In Remembrance: Dr. F. Barbara Orlans

On June 18, our good friend and colleague, Dr. F. Barbara Orlans, passed away. Barbara was a bright, compassionate woman and a steadfast defender of animals. I first met her about thirty years ago, early in my animal protection career. What a pleasure and an honor to have worked with her and learned from her over all of this time.

Barbara held a bachelor of science from Birmingham University (UK) and a master of science and doctorate in physiology from the University of London. She conducted research at the Johns Hopkins Hospital and at the National Institutes of Health, publishing numerous papers in both British and American journals of physiology, pharmacology, and experimental therapeutics. From 1989 until her death, she worked as a senior research fellow and then a research assistant professor at the Georgetown University Kennedy Institute of Ethics.

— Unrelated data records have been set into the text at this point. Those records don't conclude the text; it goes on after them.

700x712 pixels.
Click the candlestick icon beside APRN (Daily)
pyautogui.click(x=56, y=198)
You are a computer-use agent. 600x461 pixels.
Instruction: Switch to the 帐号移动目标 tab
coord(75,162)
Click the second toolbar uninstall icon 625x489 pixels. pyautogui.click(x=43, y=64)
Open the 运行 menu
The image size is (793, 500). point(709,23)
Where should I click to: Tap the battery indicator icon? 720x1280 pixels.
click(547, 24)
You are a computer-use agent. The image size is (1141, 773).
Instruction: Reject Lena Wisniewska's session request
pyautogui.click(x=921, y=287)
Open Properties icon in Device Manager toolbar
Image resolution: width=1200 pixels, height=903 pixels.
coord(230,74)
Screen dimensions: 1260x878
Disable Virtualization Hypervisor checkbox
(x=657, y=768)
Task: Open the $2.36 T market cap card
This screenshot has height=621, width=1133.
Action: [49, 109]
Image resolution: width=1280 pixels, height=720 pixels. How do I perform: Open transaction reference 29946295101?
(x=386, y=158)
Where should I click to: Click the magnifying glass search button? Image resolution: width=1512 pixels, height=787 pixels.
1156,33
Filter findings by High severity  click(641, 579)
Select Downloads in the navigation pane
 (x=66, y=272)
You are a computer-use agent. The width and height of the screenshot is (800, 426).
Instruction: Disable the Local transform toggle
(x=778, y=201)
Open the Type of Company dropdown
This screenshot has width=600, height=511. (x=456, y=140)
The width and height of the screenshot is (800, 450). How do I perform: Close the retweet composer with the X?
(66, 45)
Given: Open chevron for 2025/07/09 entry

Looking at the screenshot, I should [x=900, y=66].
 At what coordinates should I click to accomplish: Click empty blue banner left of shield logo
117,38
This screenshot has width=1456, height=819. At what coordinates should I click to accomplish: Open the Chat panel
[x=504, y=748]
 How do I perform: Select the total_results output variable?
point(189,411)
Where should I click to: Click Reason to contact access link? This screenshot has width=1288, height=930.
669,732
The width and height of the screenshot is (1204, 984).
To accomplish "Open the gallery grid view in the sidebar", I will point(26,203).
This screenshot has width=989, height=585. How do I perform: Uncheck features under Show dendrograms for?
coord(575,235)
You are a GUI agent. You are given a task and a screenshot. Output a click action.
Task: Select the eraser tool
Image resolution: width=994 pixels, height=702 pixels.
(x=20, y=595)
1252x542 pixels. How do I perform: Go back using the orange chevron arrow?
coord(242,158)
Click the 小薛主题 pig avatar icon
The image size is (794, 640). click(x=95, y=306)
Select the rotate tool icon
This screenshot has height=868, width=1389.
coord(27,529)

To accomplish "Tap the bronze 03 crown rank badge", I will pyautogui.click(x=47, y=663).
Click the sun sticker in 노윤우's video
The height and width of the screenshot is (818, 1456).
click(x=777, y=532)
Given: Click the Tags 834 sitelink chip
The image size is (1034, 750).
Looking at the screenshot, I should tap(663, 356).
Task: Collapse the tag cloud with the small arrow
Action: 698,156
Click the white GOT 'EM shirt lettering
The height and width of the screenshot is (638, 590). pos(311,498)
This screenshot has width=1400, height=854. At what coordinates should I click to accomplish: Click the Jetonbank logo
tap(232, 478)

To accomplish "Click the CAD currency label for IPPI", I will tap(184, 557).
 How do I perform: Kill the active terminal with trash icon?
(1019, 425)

Barbara sought to alleviate the suffering of animals used for research via numerous avenues. In 1964, she became a member of AWI’s scientific committee. At about the same time, in a letter to the editor published in Science, she supported passage of the federal Laboratory Animal Welfare Act (later renamed the Animal Welfare Act), stating in part, “...Unfortunately, many scientists seem to regard a college degree as a certificate not only of professional standing but of moral integrity, the holder of which is henceforth beholden to no man for his actions. The infliction of pain on animals, like the infliction of pain on humans, involves moral and social standards which cannot be left solely to individual judgment but should, in a civilized society, also be governed by law.”

The reform of science fairs, where abject animal cruelty was rife, was another of Barbara’s goals. In one instance, a young man won a prize after drilling holes, attempting to implant electrodes, and applying skull screws to the heads of 25 squirrel monkeys in his home; in another, a teenager centrifuged mice until they were paralyzed. Still other animal projects involved cancer, thalidomide, LSD and organ transplants. Barbara sought to replace painful animal experiments at the fairs with humane projects that would have equal or greater teaching value.

In 1984, she founded the Scientists Center for Animal Welfare to promote humane treatment of animals used in research from the scientific perspective. She ably served the organization for many years until her untimely unseating by those wishing to pursue a more conservative agenda. She repeatedly spoke at scientific forums, testified on behalf of animals before Congress, and wrote a plethora of books on animal issues including: Animal Care from Protozoa to Small Mammals, In the Name of Science: Issues In Responsible Animal Experimentation, Applied Ethics in Animal Research (with John Gluck and Tony Dipasquale), and The Human Use of Animals: Case Studies in Ethical Choice (with Tom Beauchamp, Rebecca Dresser and David Morton).

It is extremely rare to find a scientist in the US willing to defend the rights of animals used for research purposes. To do so, one has to withstand ridicule and persecution by those seeking to maintain the status quo. Barbara was one of the few, following a moral imperative throughout her life to alleviate inhumane, needless animal suffering.